Transcribe the following lines word for word, leaving nothing out.
==== RECORDS PROVIDED ====
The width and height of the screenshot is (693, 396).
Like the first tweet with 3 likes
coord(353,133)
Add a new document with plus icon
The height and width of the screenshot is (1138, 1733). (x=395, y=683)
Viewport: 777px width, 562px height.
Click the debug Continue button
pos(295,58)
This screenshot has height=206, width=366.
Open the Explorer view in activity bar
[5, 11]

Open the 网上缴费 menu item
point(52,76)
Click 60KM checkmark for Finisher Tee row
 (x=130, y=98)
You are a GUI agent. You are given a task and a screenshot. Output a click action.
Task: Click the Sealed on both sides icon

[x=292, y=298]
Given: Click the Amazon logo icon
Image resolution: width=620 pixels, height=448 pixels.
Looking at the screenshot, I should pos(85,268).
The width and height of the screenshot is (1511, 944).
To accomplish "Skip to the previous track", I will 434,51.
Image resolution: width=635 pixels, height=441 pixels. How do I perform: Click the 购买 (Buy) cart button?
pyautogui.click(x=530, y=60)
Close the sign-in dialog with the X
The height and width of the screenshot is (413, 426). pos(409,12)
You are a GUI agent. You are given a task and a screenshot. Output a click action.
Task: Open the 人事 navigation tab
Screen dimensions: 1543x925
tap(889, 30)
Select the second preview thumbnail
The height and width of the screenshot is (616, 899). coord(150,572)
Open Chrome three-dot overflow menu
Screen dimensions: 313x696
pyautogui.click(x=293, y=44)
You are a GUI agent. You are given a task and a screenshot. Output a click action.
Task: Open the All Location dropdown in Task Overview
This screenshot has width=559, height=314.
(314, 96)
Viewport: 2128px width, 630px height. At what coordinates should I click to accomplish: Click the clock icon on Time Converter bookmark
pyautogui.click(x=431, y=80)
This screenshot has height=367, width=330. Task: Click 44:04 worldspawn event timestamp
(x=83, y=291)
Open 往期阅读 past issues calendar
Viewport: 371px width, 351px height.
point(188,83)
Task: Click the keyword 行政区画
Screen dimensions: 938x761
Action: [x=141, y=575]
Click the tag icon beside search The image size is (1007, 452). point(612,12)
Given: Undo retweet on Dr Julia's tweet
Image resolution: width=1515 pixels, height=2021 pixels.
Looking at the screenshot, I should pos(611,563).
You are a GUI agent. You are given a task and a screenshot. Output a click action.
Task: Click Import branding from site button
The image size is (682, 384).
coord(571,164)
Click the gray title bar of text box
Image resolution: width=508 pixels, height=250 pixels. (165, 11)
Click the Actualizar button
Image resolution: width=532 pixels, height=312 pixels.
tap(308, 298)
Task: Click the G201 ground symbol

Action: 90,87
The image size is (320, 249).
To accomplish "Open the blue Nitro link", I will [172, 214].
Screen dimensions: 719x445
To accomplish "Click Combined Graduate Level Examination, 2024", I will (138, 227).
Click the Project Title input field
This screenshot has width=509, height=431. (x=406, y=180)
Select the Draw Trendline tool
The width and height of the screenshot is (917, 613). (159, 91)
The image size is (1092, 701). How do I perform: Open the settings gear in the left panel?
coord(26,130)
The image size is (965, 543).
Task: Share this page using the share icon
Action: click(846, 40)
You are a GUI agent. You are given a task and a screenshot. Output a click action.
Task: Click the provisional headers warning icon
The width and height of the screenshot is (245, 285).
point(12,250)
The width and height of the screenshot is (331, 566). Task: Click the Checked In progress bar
====
=== THE RESULT ===
The width and height of the screenshot is (693, 396).
Like the first tweet with 3 likes
coord(353,133)
Add a new document with plus icon
The height and width of the screenshot is (1138, 1733). (x=395, y=683)
Viewport: 777px width, 562px height.
Click the debug Continue button
pos(295,58)
This screenshot has height=206, width=366.
Open the Explorer view in activity bar
[5, 11]

Open the 网上缴费 menu item
point(52,76)
Click 60KM checkmark for Finisher Tee row
 (x=130, y=98)
You are a GUI agent. You are given a task and a screenshot. Output a click action.
Task: Click the Sealed on both sides icon

[x=292, y=298]
Given: Click the Amazon logo icon
Image resolution: width=620 pixels, height=448 pixels.
Looking at the screenshot, I should pos(85,268).
The width and height of the screenshot is (1511, 944).
To accomplish "Skip to the previous track", I will 434,51.
Image resolution: width=635 pixels, height=441 pixels. How do I perform: Click the 购买 (Buy) cart button?
pyautogui.click(x=530, y=60)
Close the sign-in dialog with the X
The height and width of the screenshot is (413, 426). pos(409,12)
You are a GUI agent. You are given a task and a screenshot. Output a click action.
Task: Open the 人事 navigation tab
Screen dimensions: 1543x925
tap(889, 30)
Select the second preview thumbnail
The height and width of the screenshot is (616, 899). coord(150,572)
Open Chrome three-dot overflow menu
Screen dimensions: 313x696
pyautogui.click(x=293, y=44)
You are a GUI agent. You are given a task and a screenshot. Output a click action.
Task: Open the All Location dropdown in Task Overview
This screenshot has width=559, height=314.
(314, 96)
Viewport: 2128px width, 630px height. At what coordinates should I click to accomplish: Click the clock icon on Time Converter bookmark
pyautogui.click(x=431, y=80)
This screenshot has height=367, width=330. Task: Click 44:04 worldspawn event timestamp
(x=83, y=291)
Open 往期阅读 past issues calendar
Viewport: 371px width, 351px height.
point(188,83)
Task: Click the keyword 行政区画
Screen dimensions: 938x761
Action: [x=141, y=575]
Click the tag icon beside search The image size is (1007, 452). point(612,12)
Given: Undo retweet on Dr Julia's tweet
Image resolution: width=1515 pixels, height=2021 pixels.
Looking at the screenshot, I should pos(611,563).
You are a GUI agent. You are given a task and a screenshot. Output a click action.
Task: Click Import branding from site button
The image size is (682, 384).
coord(571,164)
Click the gray title bar of text box
Image resolution: width=508 pixels, height=250 pixels. (165, 11)
Click the Actualizar button
Image resolution: width=532 pixels, height=312 pixels.
tap(308, 298)
Task: Click the G201 ground symbol

Action: 90,87
The image size is (320, 249).
To accomplish "Open the blue Nitro link", I will [172, 214].
Screen dimensions: 719x445
To accomplish "Click Combined Graduate Level Examination, 2024", I will (138, 227).
Click the Project Title input field
This screenshot has width=509, height=431. (x=406, y=180)
Select the Draw Trendline tool
The width and height of the screenshot is (917, 613). (159, 91)
The image size is (1092, 701). How do I perform: Open the settings gear in the left panel?
coord(26,130)
The image size is (965, 543).
Task: Share this page using the share icon
Action: click(846, 40)
You are a GUI agent. You are given a task and a screenshot. Output a click action.
Task: Click the provisional headers warning icon
The width and height of the screenshot is (245, 285).
point(12,250)
The width and height of the screenshot is (331, 566). Task: Click the Checked In progress bar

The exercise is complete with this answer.